The court also ruled that Chief Justice Mogoeng Mogoeng should select the judge to preside over the state capture commission of inquiry within 30 days. 

On Tuesday, Zuma said that he appealed the cost order and the order regarding the duties of the president to appoint commissions of inquiry in terms of section 84 of the Constitution.

"However, I am taking further legal advice on the prosecution of this appeal. I am concerned that this matter has occupied the public mind for some time now and deserves urgent attention."

Zuma said that he only appealed the orders to the extent that "they set a particular precedent for the Office of the President of the Republic and are indeed deserving of legal certainty".

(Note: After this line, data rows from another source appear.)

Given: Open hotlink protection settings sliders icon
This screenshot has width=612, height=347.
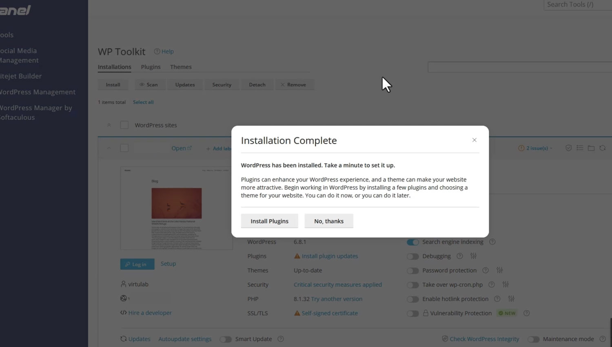Looking at the screenshot, I should point(511,299).
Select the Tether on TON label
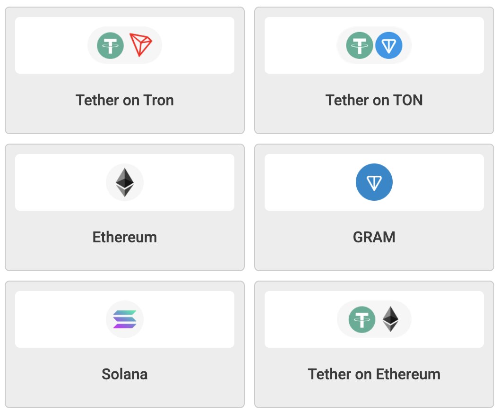This screenshot has width=499, height=411. [x=374, y=100]
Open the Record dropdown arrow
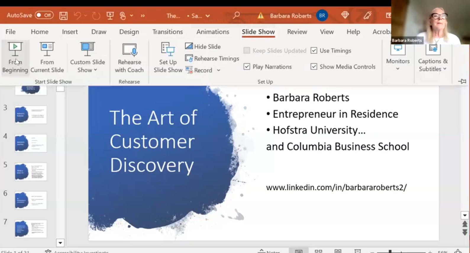The width and height of the screenshot is (470, 253). pyautogui.click(x=219, y=70)
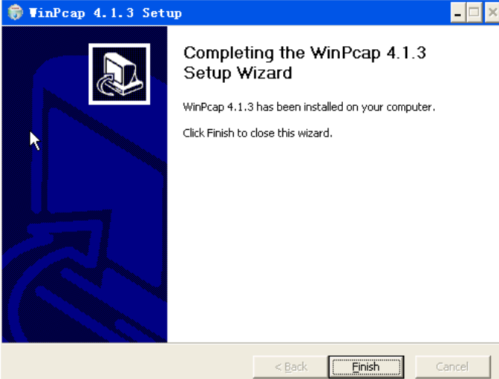
Task: Minimize the WinPcap Setup window
Action: (x=458, y=13)
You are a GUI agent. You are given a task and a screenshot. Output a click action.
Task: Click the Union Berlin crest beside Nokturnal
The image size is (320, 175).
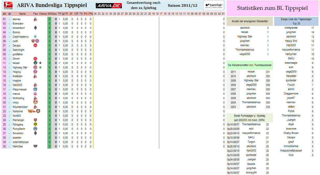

"The allegations that the state has been wrestled out of the hands of its real owners, the people of South Africa, is of paramount importance and are therefore deserving of finality and certainty. Accordingly, I have decided that, while the issues determined by the order require a final determination by higher courts, this matter cannot wait any longer," Zuma said.

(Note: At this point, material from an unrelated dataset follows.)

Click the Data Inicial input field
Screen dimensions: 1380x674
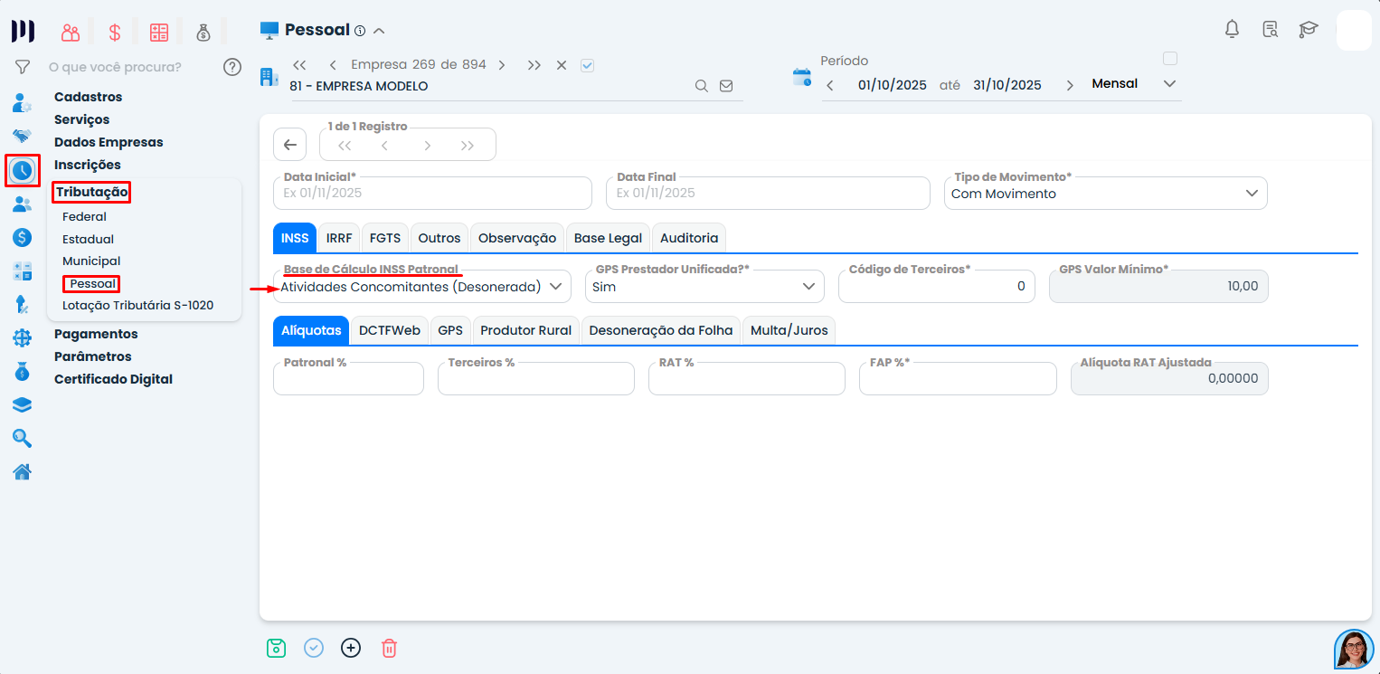click(432, 194)
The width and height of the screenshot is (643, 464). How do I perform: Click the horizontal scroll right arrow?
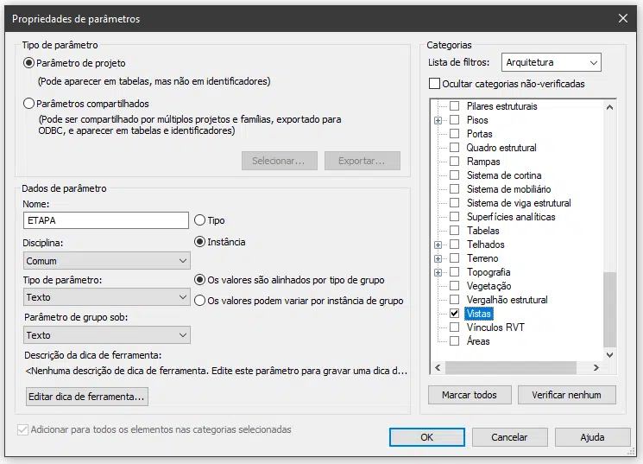point(596,367)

"It is of such serious public concern that any further delay will make the public doubt government’s determination to dismantle all forms of corruption, and entrench the public perception that the state has been captured by private interests for nefarious and self-enrichment purposes. The commission must seek to uncover not just the conduct of some, but of all those who may have rendered our state or parts thereof vulnerable to control by forces other than the public for which government is elected."

Zuma said that there should be no area of corruption and said that he was "mindful of the concerns raised" by Madonsela in her report, wherein she lamented the lack of resources to conduct a wider inquiry into this matter.

He said that he would be making more resources available and that it was his "sincere hope" that the commission would be able to reach the areas of concern raised by Madonsela's investigation, but form part of what she might have investigated, had she had sufficient resources to do so.

"I have considered this matter very carefully, including the unprecedented legal implications of the order directing the Chief Justice to select a single judge to head the commission of inquiry. I have expressed my reservations about the legality of this directive, which may be the subject of the appeal. I would like to emphasise that I have faith in all the judges and their ability to execute their tasks with the requisite levels of fairness, impartiality and independence," he said.

"I requested the Chief Justice to provide me with the name of the judge to head the Commission. He has selected Deputy Chief Justice Raymond Mnyamezeli Mlungisi Zondo to undertake this task. I urge everyone to cooperate with the commission of inquiry. I trust that we will all respect the process and place no impediments to prevent the Commission from doing its work."